La nuit, la lune glisse au-dessus de ces muettes solitudes. La-bas,
les villages ont soixante mille ames, mais il n'y a point de hameaux.
Le souvenir de la guerre avec le Turc agglomere encore les rustiques
habitations, abritees comme les troupeaux de moutons au bercail,
derriere la tour ventrue coiffee du dome oriental et armee de canons
hors d'usage.
C'est la nuit. Les morts vont vite au pays magyare en Allemagne, mais
ils vont en chariot et non a cheval.
C'est la nuit. La lune pend a la coupole d'azur, regardant passer les
nues qui galopent follement.
L'horizon plat s'arrondit a perte de vue, montrant ca et la un arbre
isole ou la bascule d'un puits relevee comme une potence.
Un char attele de quatre chevaux a tous crins passe rapide comme la
tempete: un char etrange, haut sur roues, moitie valaque, moitie
tartare, et dont l'essieu jette des cris eclatants.
Avez-vous reconnu ce hussard dont le dolman flotte a la brise?--Et
cette enfant, cette douce et blonde fille? Les morts vont vite: les
clochers de Czegled ont fui au lointain, et les tours de Keczkemet
et les minarets de Szegedin. Voici les fieres murailles de Temesvar,
puis, la-bas, Belgrade, la cite des mosquees...
Mais le char ne va pas jusque-la. Sa roue a touche les tables de
marbre du dernier cimetiere chretien; sa roue se brise. Faust est
debout, portant Marguerite evanouie dans ses bras...

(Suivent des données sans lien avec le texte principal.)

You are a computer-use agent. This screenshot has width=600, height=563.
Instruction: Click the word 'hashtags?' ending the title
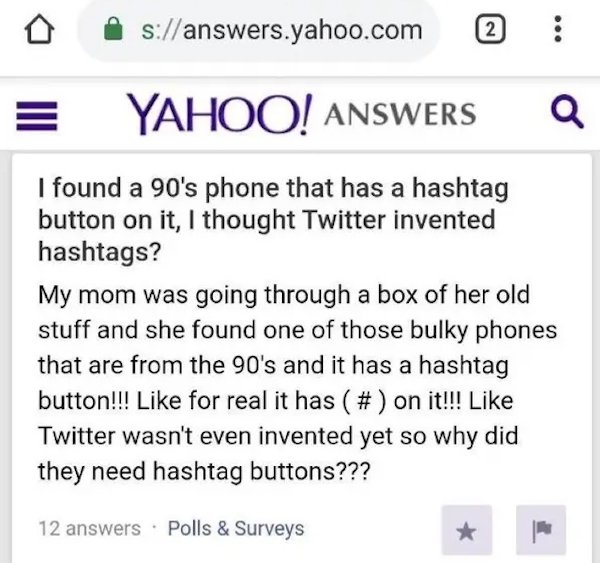point(96,250)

La seconde gravure en taille-douce, oh! je m'en souviens bien!
representait l'interieur d'une tombe seigneuriale dans le cimetiere de
Petervardein: une longue file d'arceaux ou se mourait la lueur d'une
seule lampe.
Marguerite etait couchee sur un lit qui ressemblait a un cercueil.

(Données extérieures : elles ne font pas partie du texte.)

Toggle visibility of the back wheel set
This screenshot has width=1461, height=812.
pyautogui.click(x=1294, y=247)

Elle avait encore ses habits de fiancee. Elle dormait.
Sous les arceaux, eclaires vaguement, une longue file de cercueils,
qui ressemblaient a des lits, supportaient de belles et pales statues,
couchees et dormant l'eternel sommeil.
Toutes etaient vetues en fiancees; toutes avaient autour du front la
couronne de fleur d'oranger. Toutes etaient blanches de la tete aux
pieds, sauf un point ronge au-dessous du sein gauche: la blessure par
ou Faust-Vampire avait bu le sang de leur coeur.
Et Faust, il faut bien le dire, se penchait au-dessus de Marguerite
endormie: le beau Faust, le valseur admire, le tentateur et le
fascinateur.
Il etait have; sans son costume de hussard vous ne l'auriez point
reconnu; les ossements de son crane n'avaient plus de cheveux, et ses
yeux, ses yeux si beaux, manquaient a leurs orbites vides.

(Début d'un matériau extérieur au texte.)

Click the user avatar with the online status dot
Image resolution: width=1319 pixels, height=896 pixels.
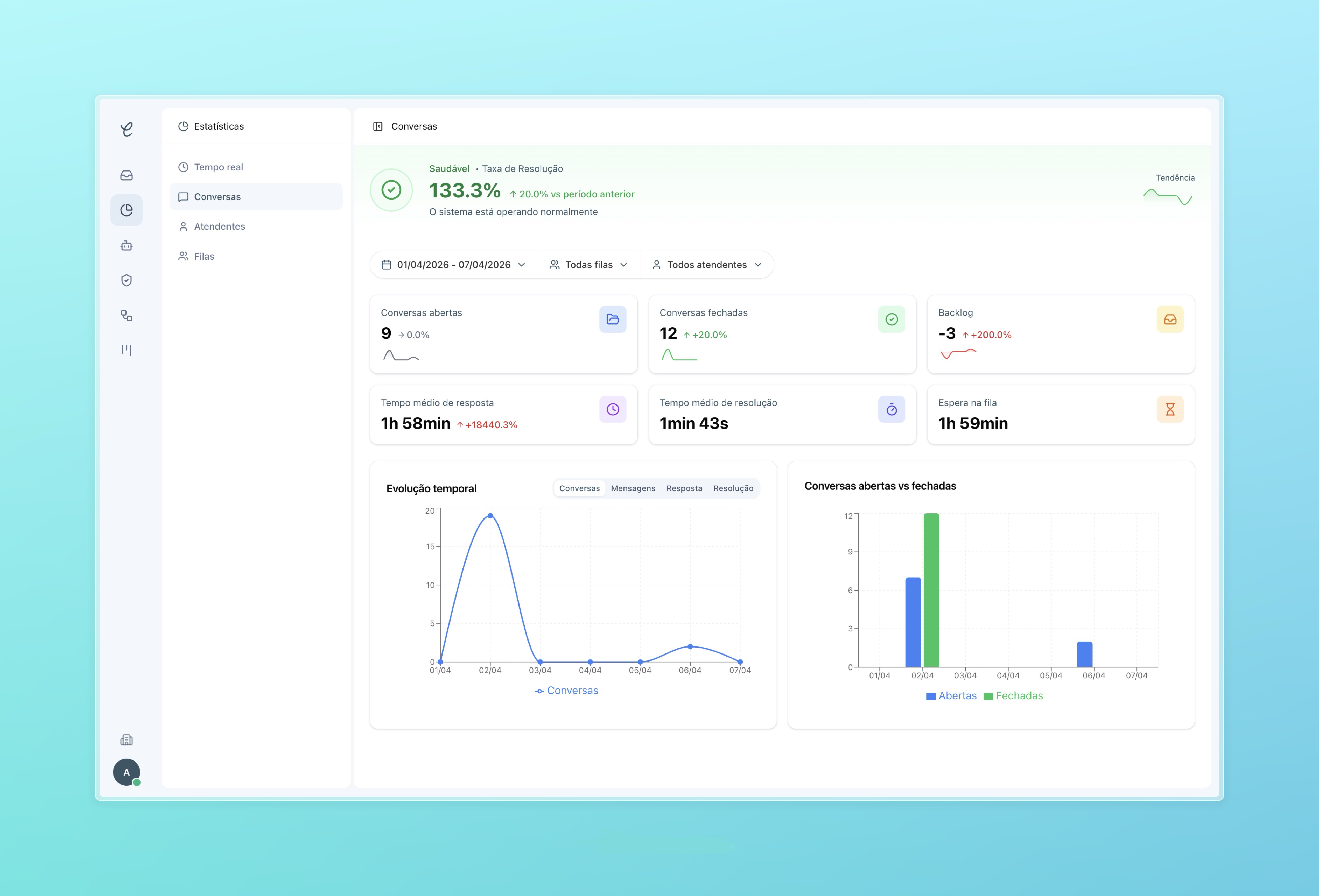tap(127, 772)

C'etait un cadavre, ce Faust, et, chose hideuse a penser, un cadavre
ivre!
Il venait d'achever sa lugubre orgie: il avait bu tout le sang du
coeur de Marguerite!
Et le texte? Ma foi, je ne sais plus. Ce second tome etait bien moins
amusant que le premier. Le vampire hongrois s'ennuie chez lui comme
don Juan l'Espagnol, comme l'Anglais Lovelace, comme le Francais,
bourreau des coeurs, quel que soit son nom. Tous ces coquins-la, tuent
platement, comme des pleutres qu'ils sont au fond. Ils ne valent
qu'avant l'assassinat. Je n'ai jamais pu decouvrir, pour ma part, la
grande difference qu'il y a entre ce pauvre Dumolard, vampire des
cuisinieres, et don Juan grand seigneur. La statue du commandeur
elle-meme ne me semble pas plus forte que la guillotine.
Et s'il est un maraud capable de plaider la cause aux trois quarts
perdue de la guillotine, c'est don Juan.
Passons a la troisieme gravure en taille-douce, et qu'on me decerne un
prix de memoire!
Celle-la etait la statue du commandeur, la guillotine, tout ce que
vous voudrez.
Personne n'ignore qu'un bon vampire etait invulnerable et immortel,
comme Achille, fils de Pelee, a la condition de n'etre point blesse
a un certain endroit et d'une certaine facon. Le fameux vampire de
Debreckzin vecut et mourut, pour mieux dire, pendant quatre cent
quarante quatre ans. Il vivrait encore si le professeur Hemzer ne
lui eut plonge dans la region cardiaque un fer a gaufrer rougi
prealablement au feu.
C'est la une recette bien connue et qui, au premier aspect, ne nous
semble pas depourvue d'efficacite.
La troisieme gravure montrait le vrai cercueil de Faust, ou il
reposait peut-etre depuis des siecles, gardant la bizarre permission
de se relever certaines nuits, de revetir son costume de hussard,
toujours propre et fort elegant, pour aller a la chasse de Marguerite.
Faust etait la, le monstre! avec ses yeux brillants et ses levres
humides. Il buvait le sang de Marguerite, couchee un peu plus loin.